Successful attempts to increase the number of organ donors have been elusive, confounded by ethical and religious questions and ambiguities. In the US, we have the opt-in system: people can register at any time to be organ donors, but nearly 18 people die every day waiting on the transplant list. Spain and Austria have the opt-out system: people are presumed organ-donors unless they (or family) say otherwise, but the number of donations doesn’t necessarily differ. Is it time to try a new system? If you are willing to donate your own organs, should you get priority to receive an organ? A new law, to take effect in Israel in April, will do just that.
Patients who have organ donor cards or whose family members have donated an organ in the past will get priority for transplant over other patients who are at the same level of medical severity. The law will provide for adequate compensation for the donor, including 40 days of lost wages and medical expenses paid.
The hope is that this law will encourage more people to register as organ donors, and so far it has been effective. After a massive 10-week advertising campaign targeting shopping malls, billboards, and newspapers, 70,000 people registered as donors.
The law was created in careful coordination with rabbis and religious leaders, which should make it appealing to most Israelis.
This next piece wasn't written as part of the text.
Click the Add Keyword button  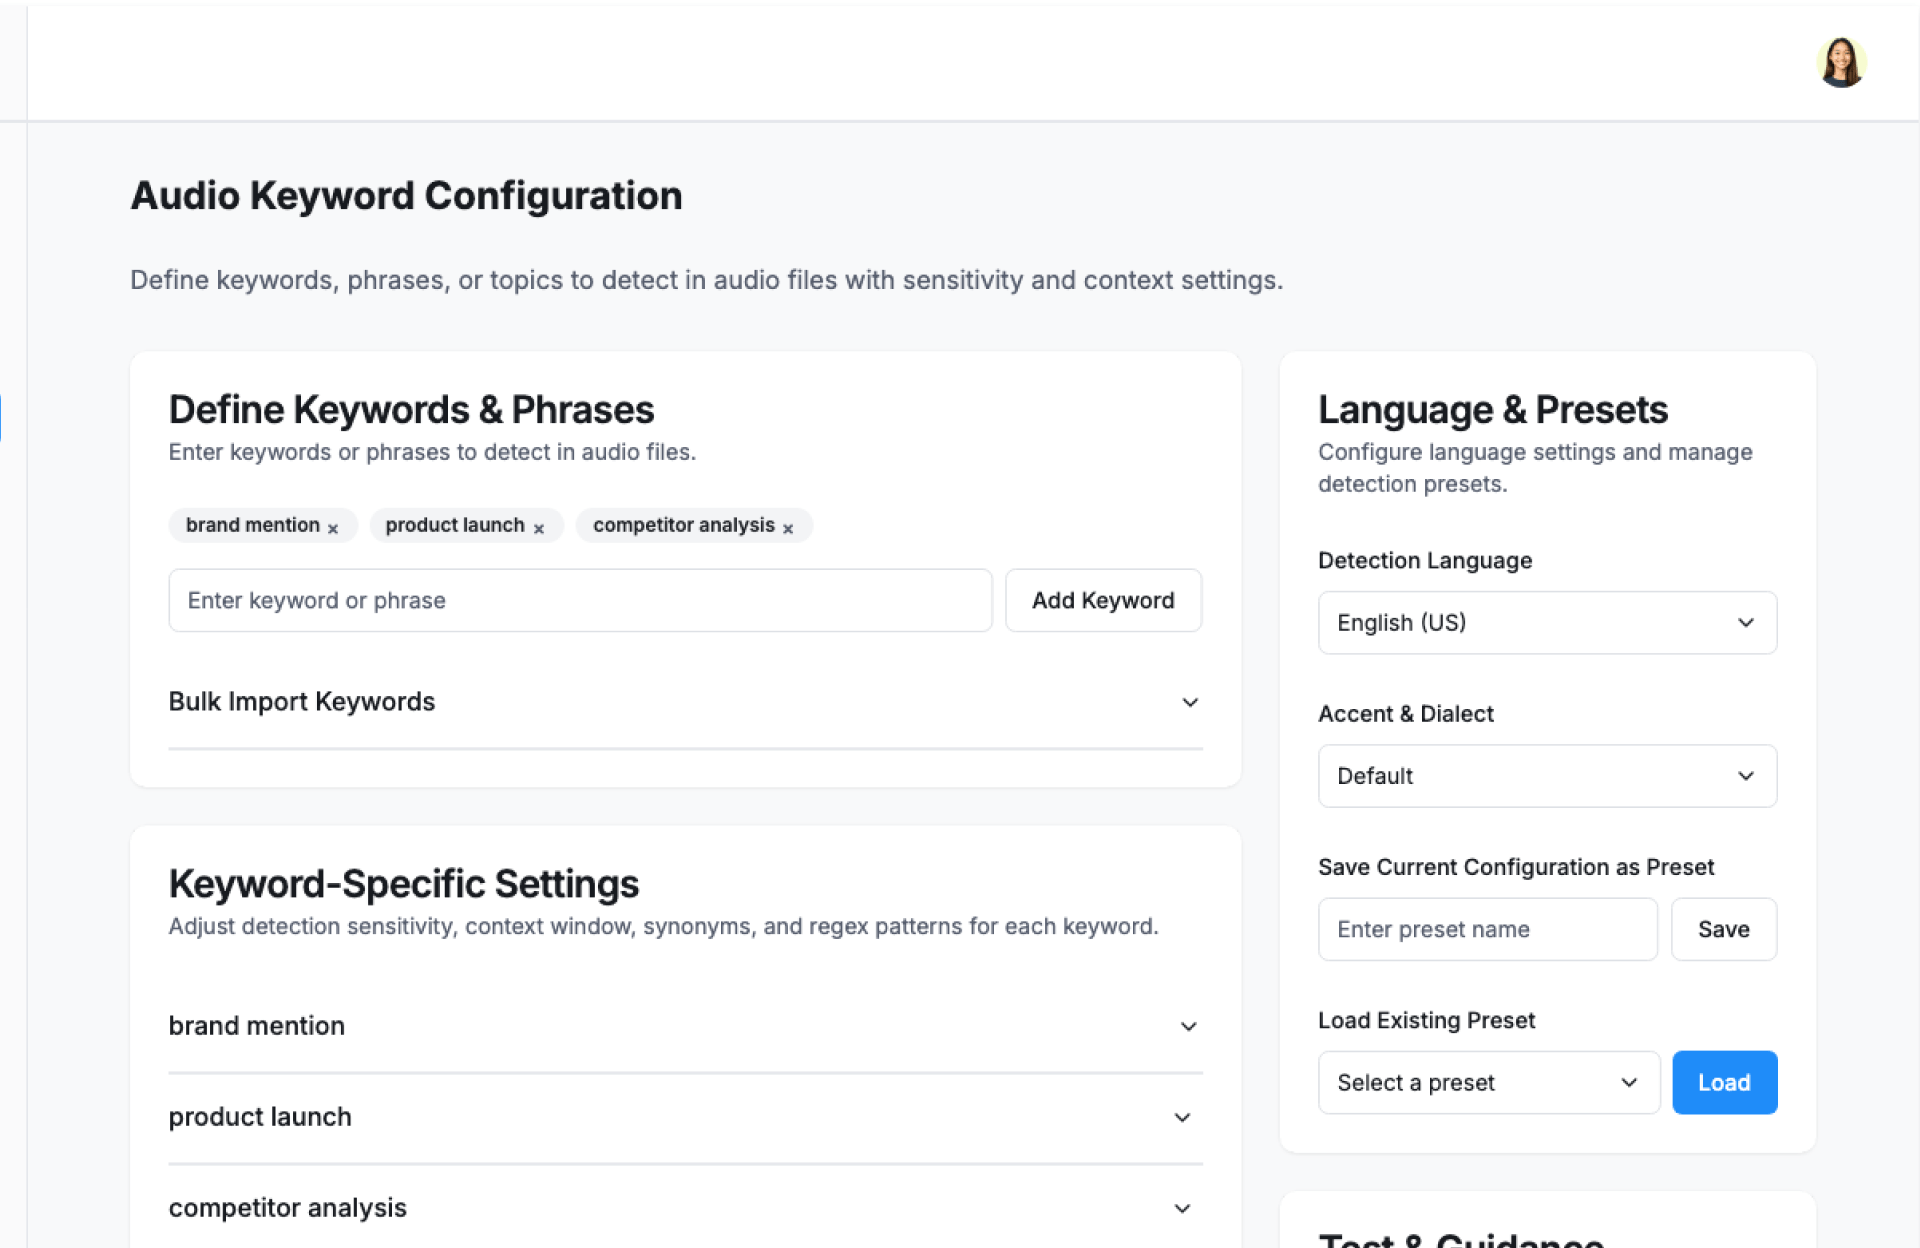1103,600
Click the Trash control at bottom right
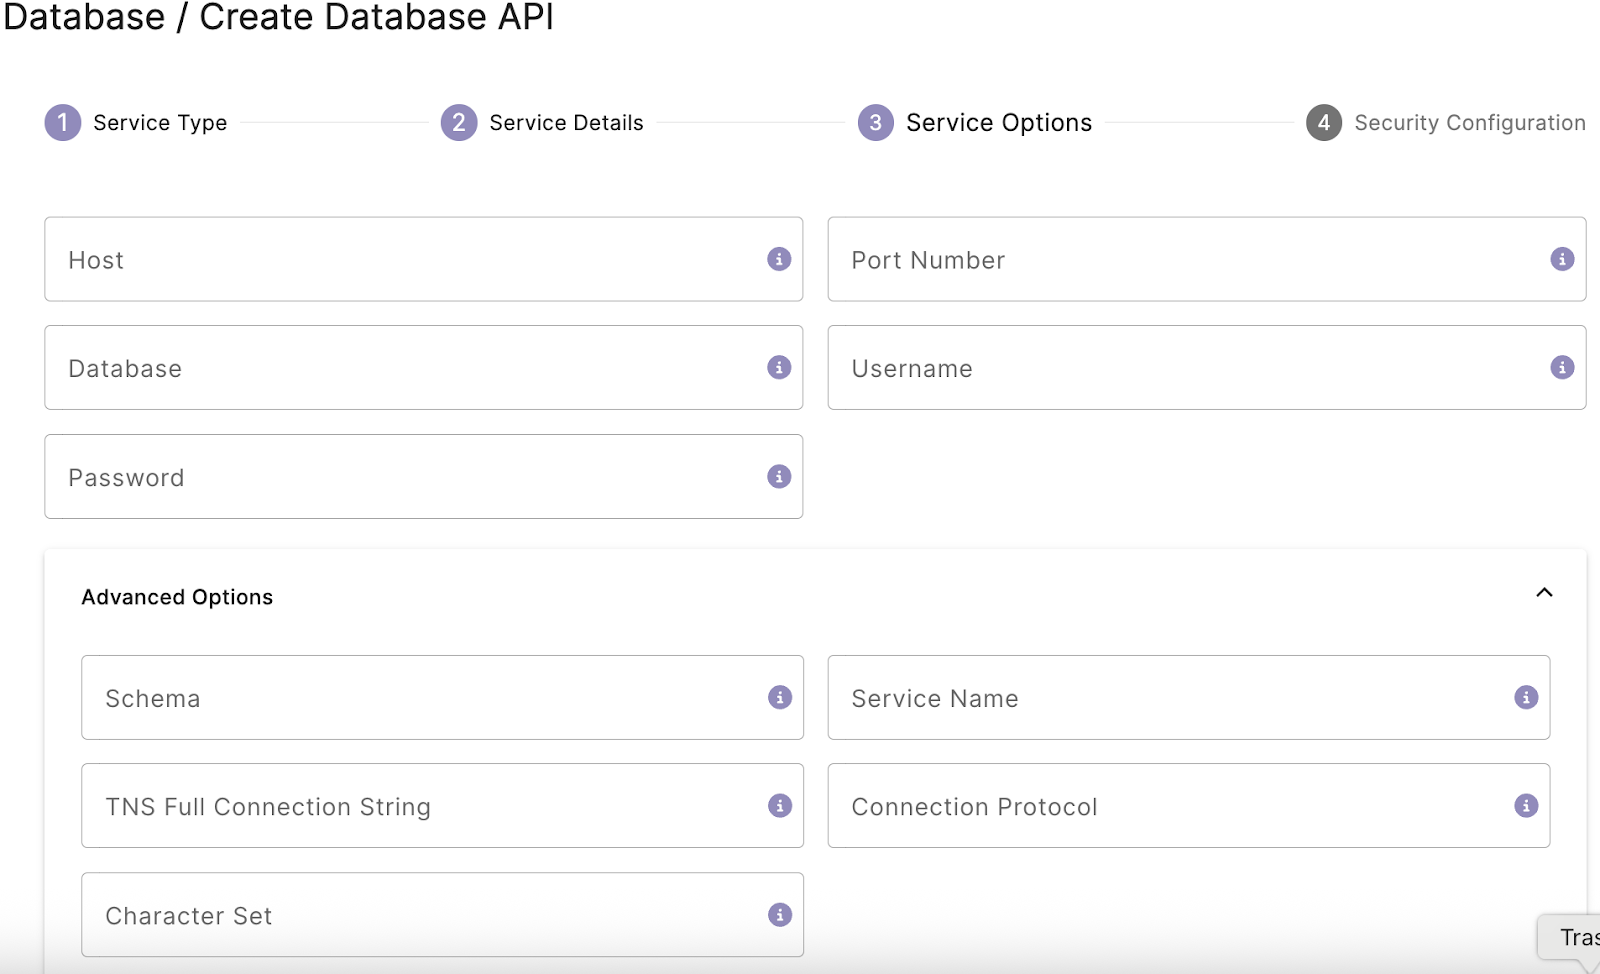Screen dimensions: 1600x974 (1577, 938)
What complicates matters is the orthodox interpretation of brain death and the Haredi rule against organ donation. This puts an entire group at a disadvantage under this new system.
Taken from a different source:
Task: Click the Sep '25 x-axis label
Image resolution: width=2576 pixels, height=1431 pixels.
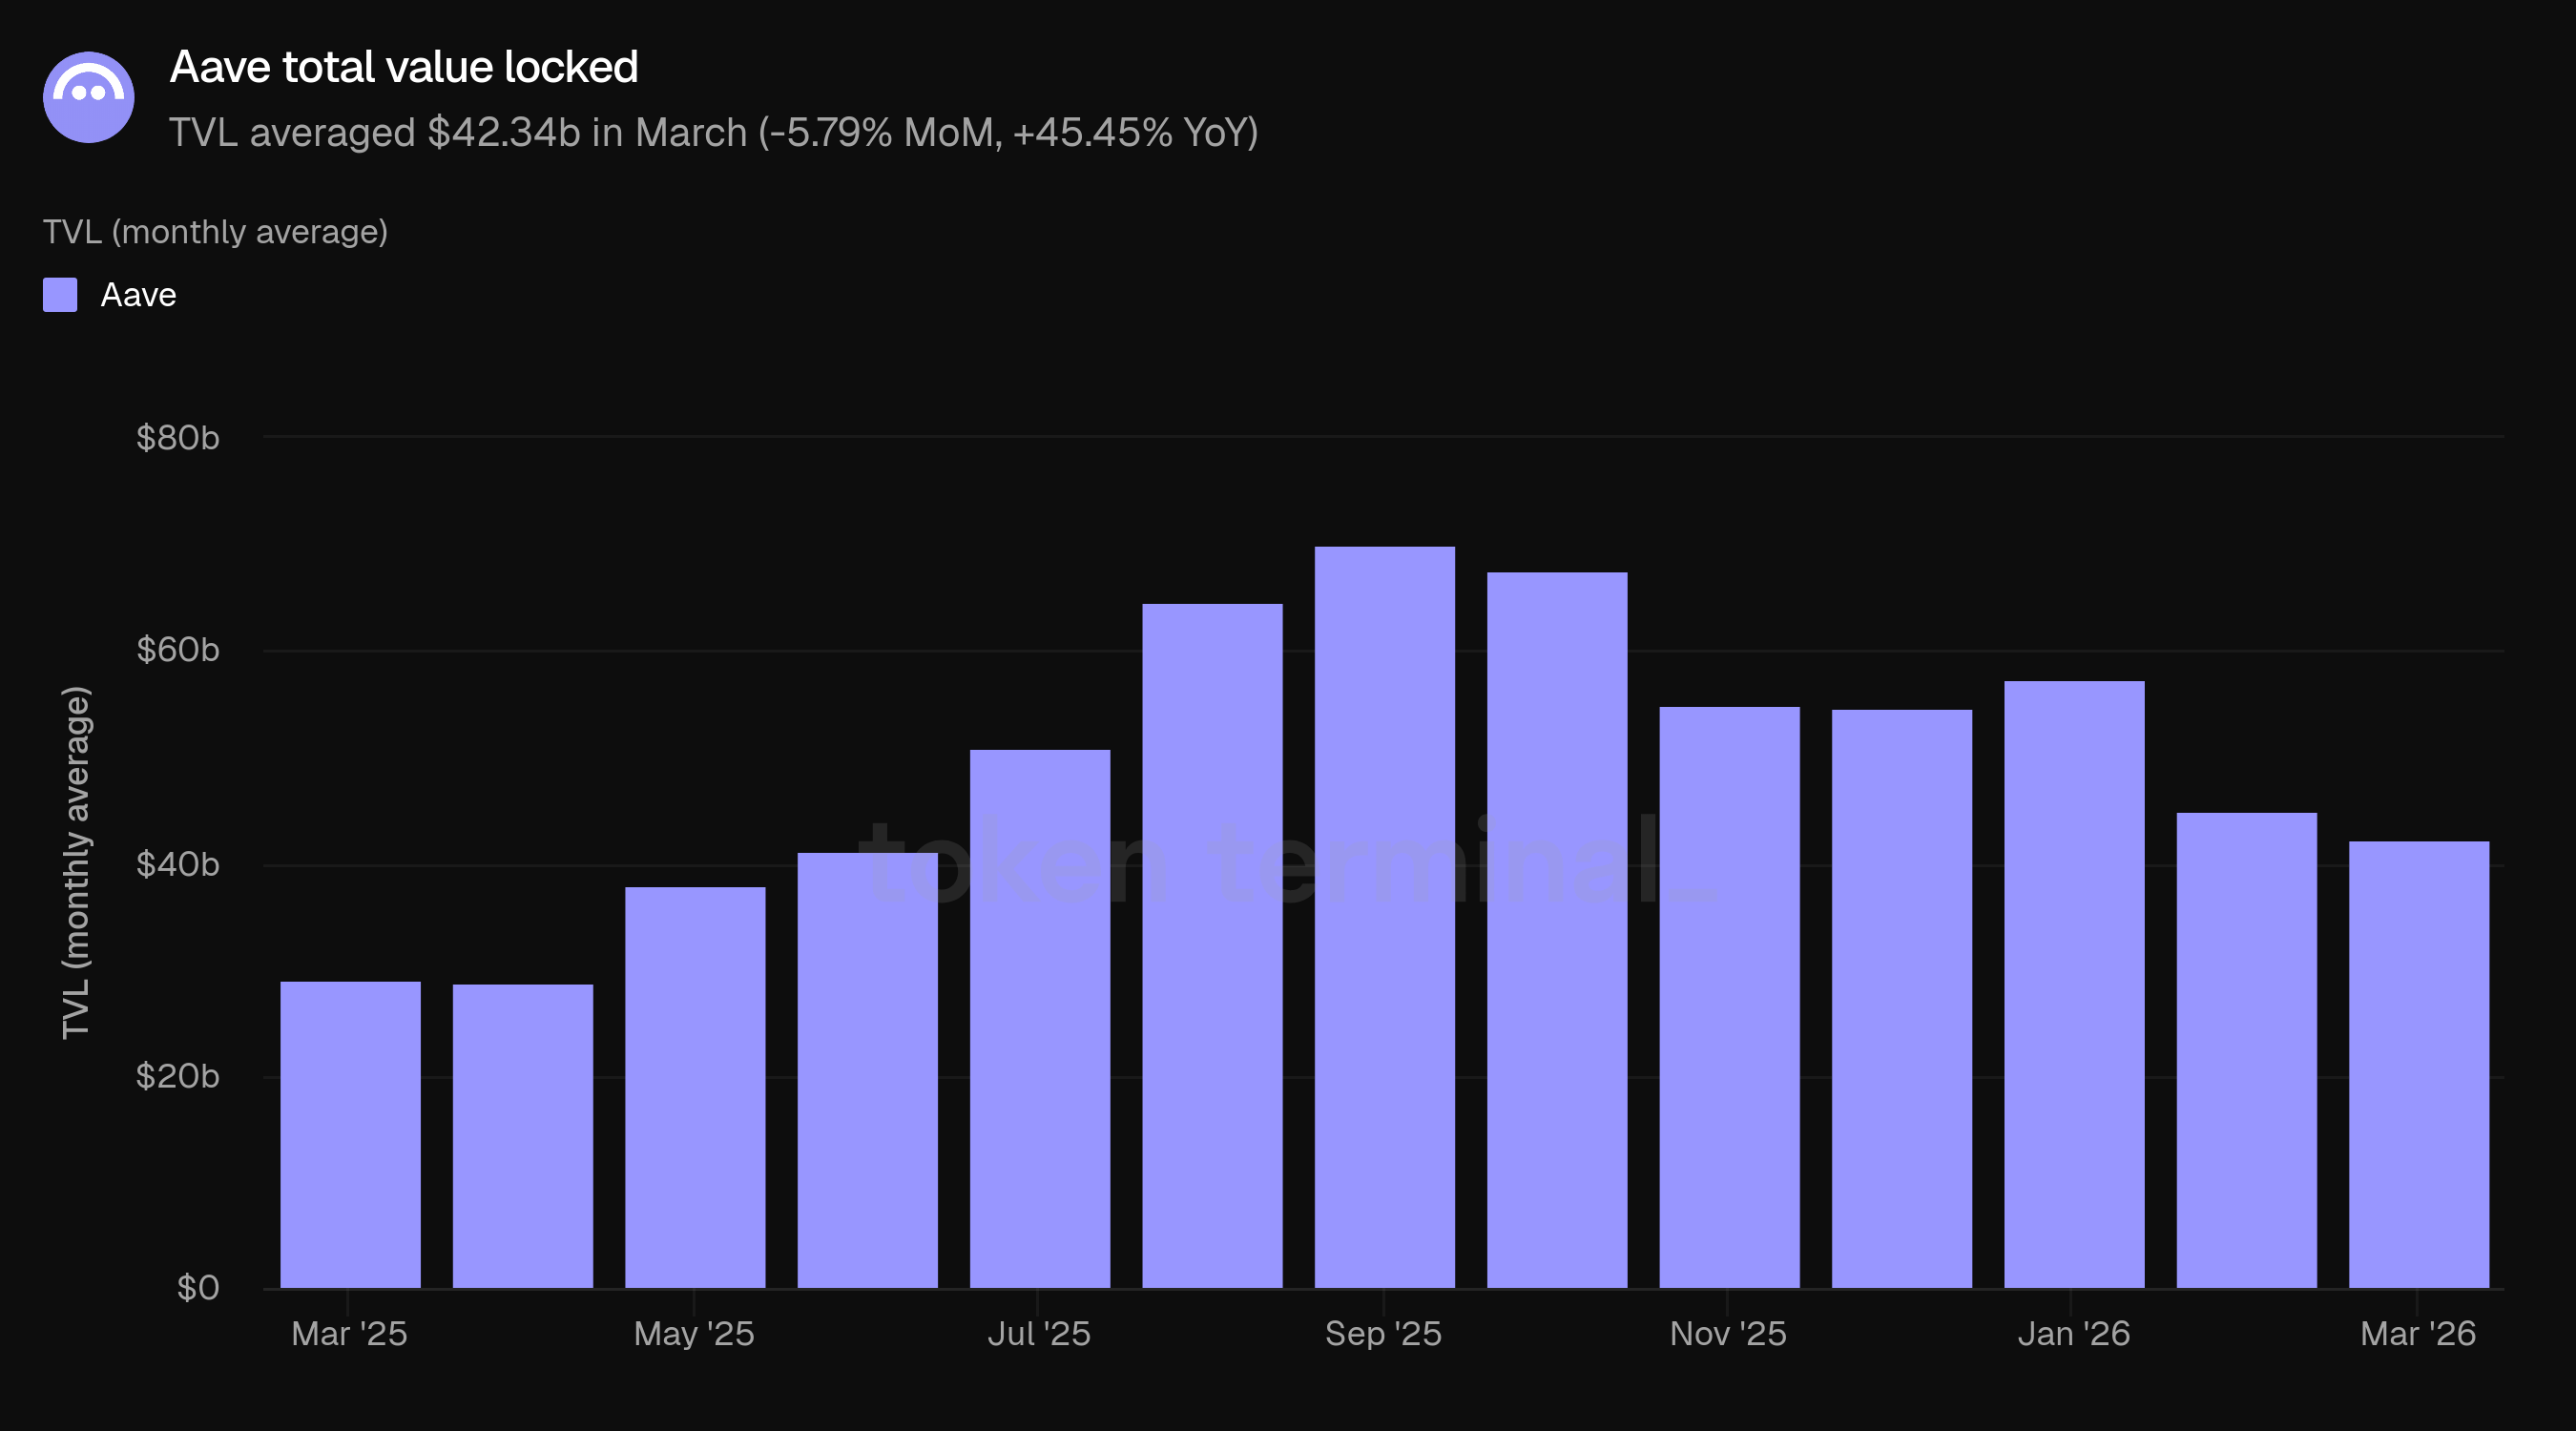Action: pos(1383,1333)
Are systems that grant non-medical priority to some people on the transplant list inherently unjust? Perhaps. But I believe that the real injustice lies in systems where wealth buys an advantage and the poor are taken advantage of. What I like about this new practice is that it paradoxically equalizes the playing field – money can’t buy you priority on the transplant list but altruism can, and we all have the capability for that.
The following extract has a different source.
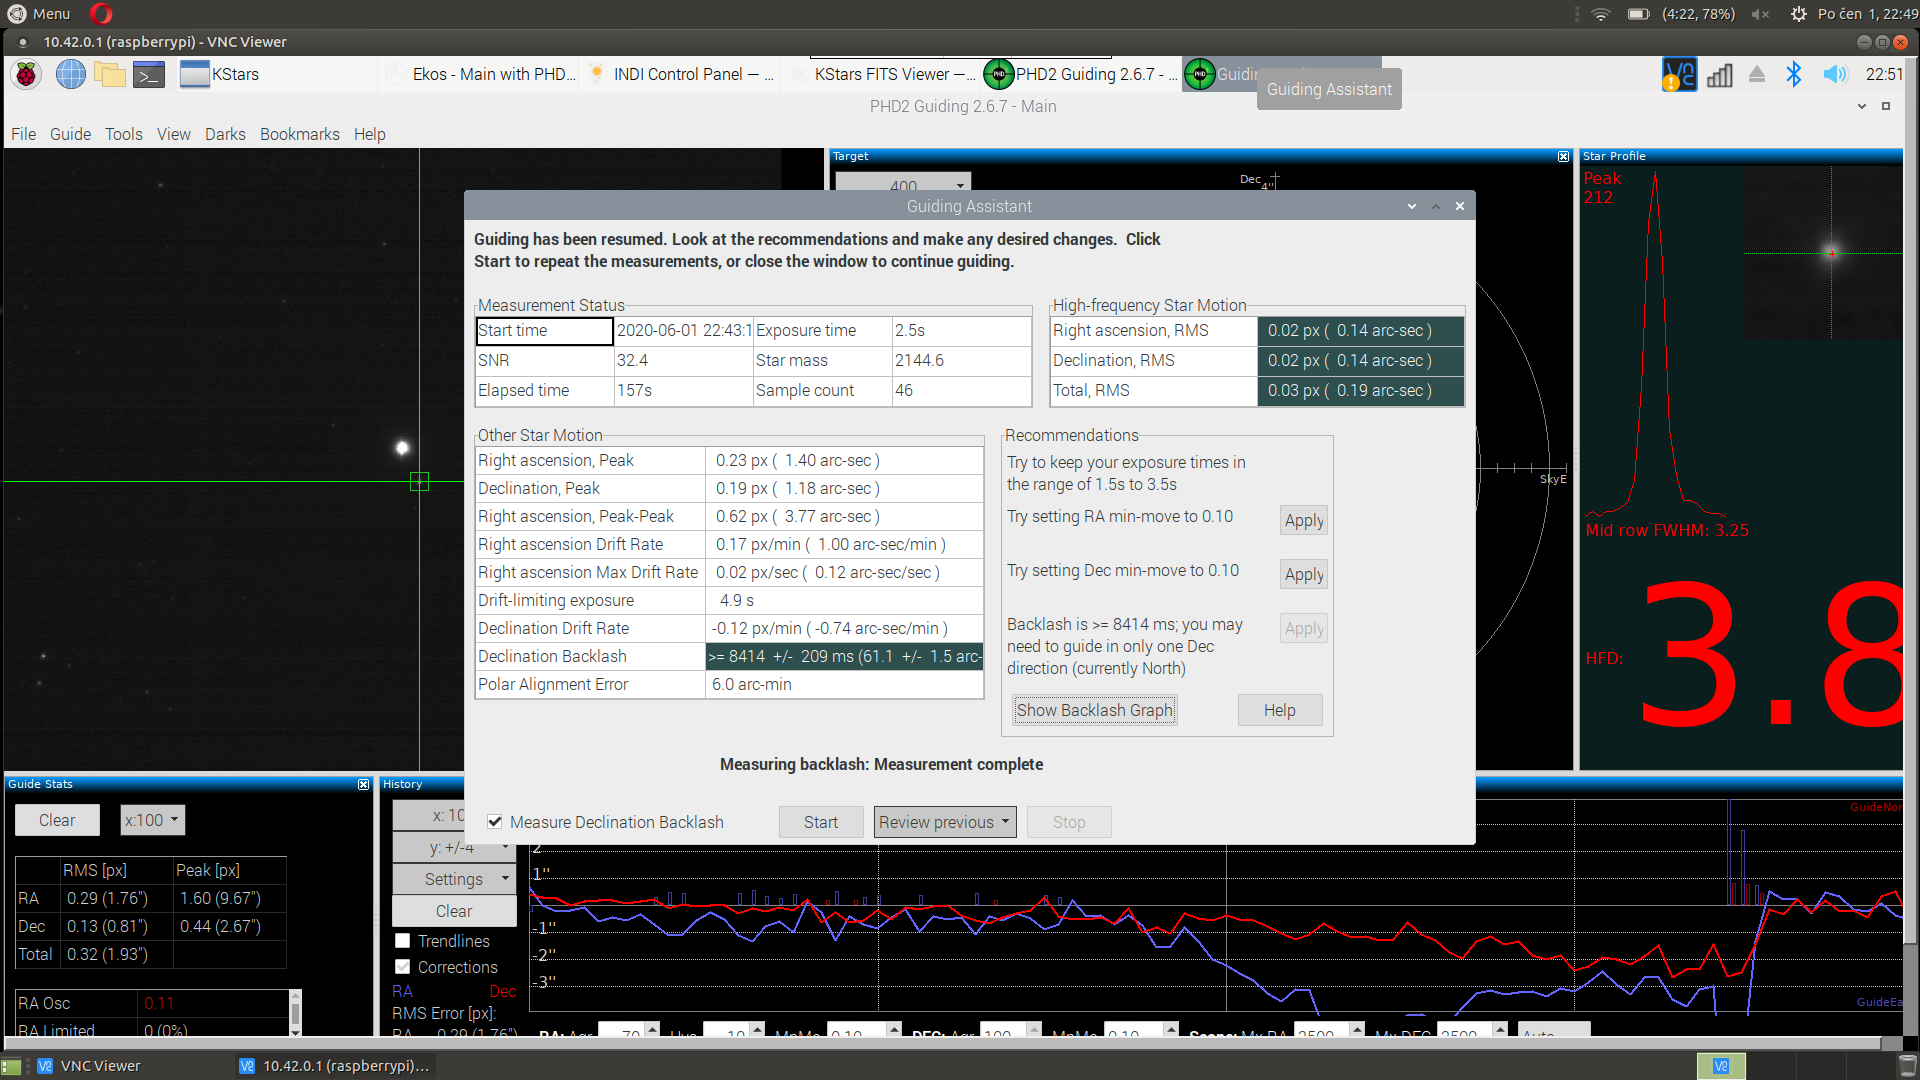Click the VNC status icon in system tray
This screenshot has width=1920, height=1080.
(1678, 74)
As a fourth year medical student, I did a transplant surgery rotation that taught me that the decisions we make about our organs after death often have effects greater than we had imagined. I will never forget what a new liver meant for my patient, a 35-year-old mother of two. She had become less alert and aware over the course of two weeks, dipping into the phases of inexplicable hemolytic crisis and encephalopathy that characterize hepatic decompensation. We got the call about a donor on a Friday afternoon and by nighttime had successfully transplanted the liver in my patient. The next morning, I went to visit her in the ICU. She greeted me with the first coherent salutation I had heard from her in a long time.
I never knew the name of the donor, just that she was in her 50s, in good health, and brain-dead. What I do know is that her decision to be an organ donor turned a tragedy into an opportunity for new life for a perfect stranger. She would deserve the same.